In 2017 I felt the loss of my parents in a new way. When they left years before, they took with them the link to the story of what made me. Of the generations of people, experiences and values that shaped me. I did not belong to the place I grew up in, in the conventional sense. My mother and father were first and second generation immigrants respectively. I was a mixed-raced child, a rarity in my generation, especially when one parent was white in a Southeast Asian country. And we lived an unconventional life. Suffice to say, my sense of belonging was entirely held together by them.
But then I visited my family home after a long absence. It used to be located on the border of a rubber plantation and jungle surrounded by lush green. I found it deteriorating without the people that brought it to life amidst a landscape itself stripped bare of life and story. My lovely brother has begun replanting our land, but at that point in time I entered the physical void of loss.

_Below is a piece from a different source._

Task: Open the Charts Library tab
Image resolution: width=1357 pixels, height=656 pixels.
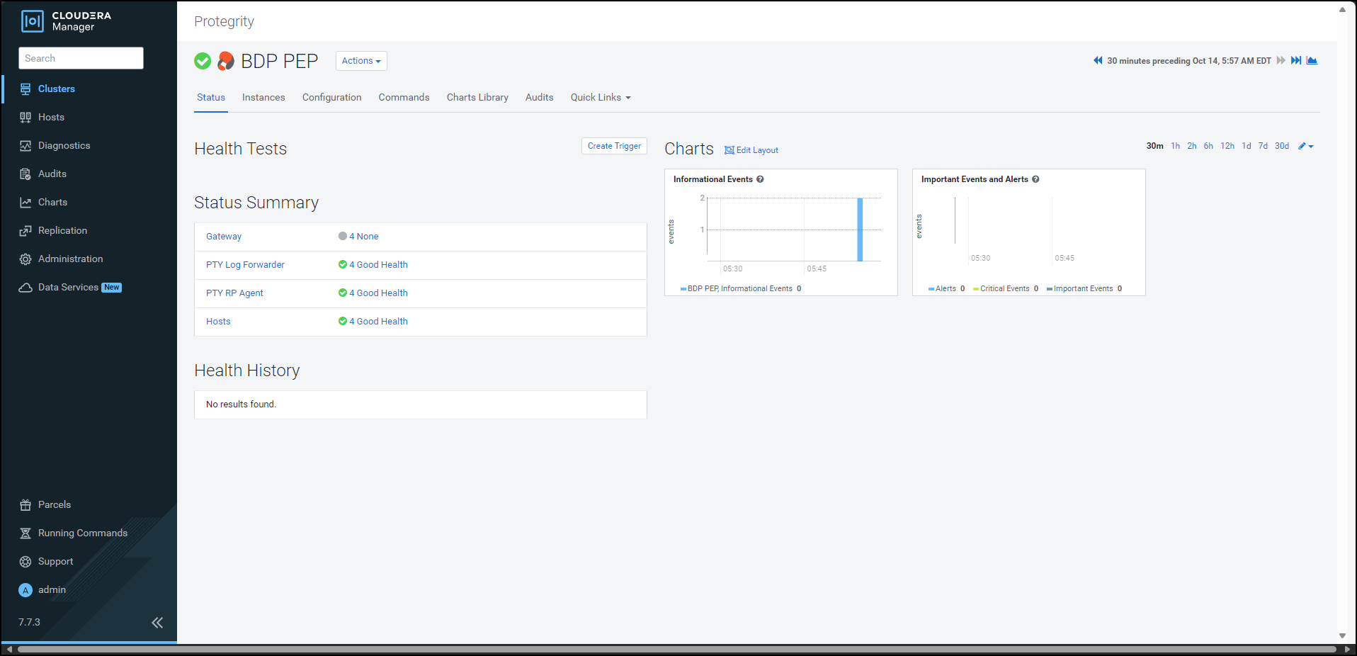Action: 477,98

That year I felt compelled to devour research on the Borneo rainforest. Although it was on the other side of Malaysia, it felt as familiar as the jungle I grew up in. The constant damp and din of insects, the mottled light filtering through green, the curious creatures. I knew no other playground. I was often considered a foreigner in my country of birth, but I was deeply connected to the jungle and its inhabitants.
Writing the Rainforest Tales is my way of remembering what it was like to live at the intersection of consumerism and nature and take them both for granted. It is also my way of considering the nuance and complexity that the local Bornean communities struggle with against the expectation of them to be custodians of the land. Especially when the traditional concepts of land rights are replaced by the modern concept of land ownership.

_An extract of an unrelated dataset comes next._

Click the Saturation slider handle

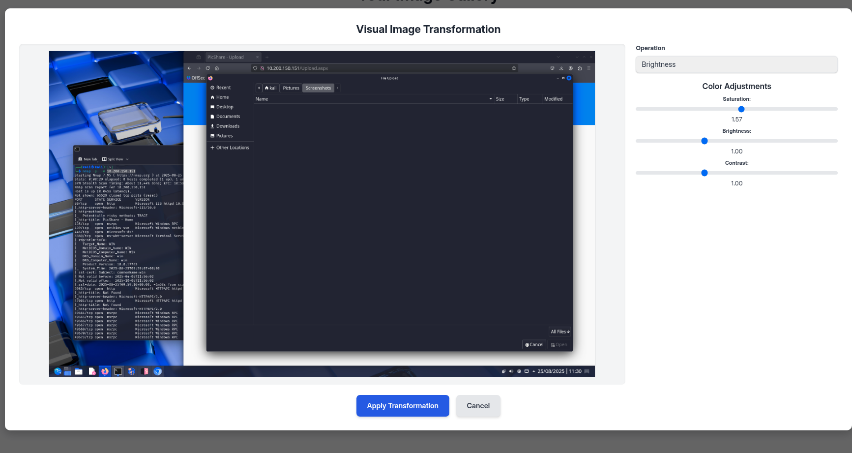tap(741, 109)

Who owns the land vs who lives off the land vs who belongs to the land. What does the land mean to us, how do we value it, who gets to decide?
The struggles the Borneo rainforest has against deforestation and poaching also made me question the role I play today as a consumer and resident in modern Australia. In fact, it brought up so many questions.

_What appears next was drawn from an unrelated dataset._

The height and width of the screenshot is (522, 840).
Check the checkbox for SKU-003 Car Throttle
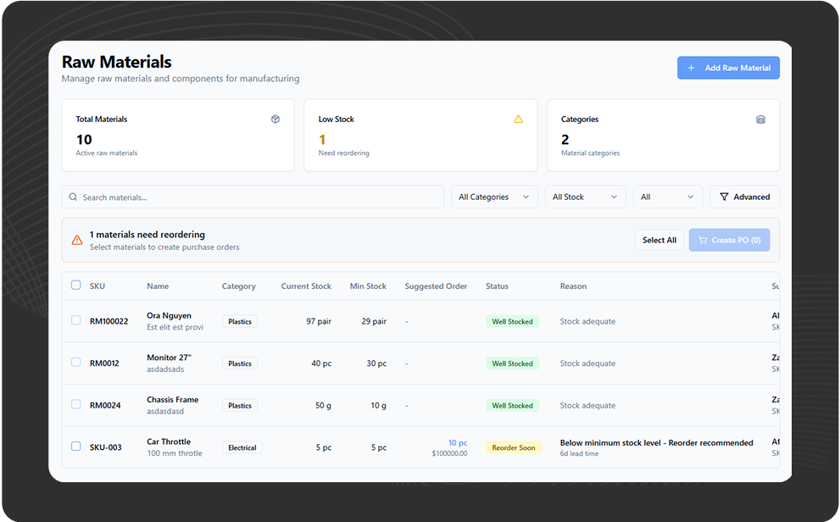tap(75, 447)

Where do I belong now that I have no home to go back to? Home being the place where my parents and their stories live. Do I have any claim to a place that only lives in memory now? Where do my responsibilities lie?
The aboriginals are custodians of the Australian land. They understood long before many that the connection to land was part of wellbeing. But can I ever play a role as custodian, and truly belong anywhere, if my story is not from there or if I do not live there? Especially, since my story seems to have gone with my parents.
I have decided to hold myself responsible as a consumer and maker with every dollar I spend and invest to make sure I am supporting ethical and sustainable products. This is my way of committing to the land I value. But there is complexity in what gives a product those values relative to where and how they are consumed and disposed of. In future blogs I will share how I figure this out and the new tales I write from the stories I lost.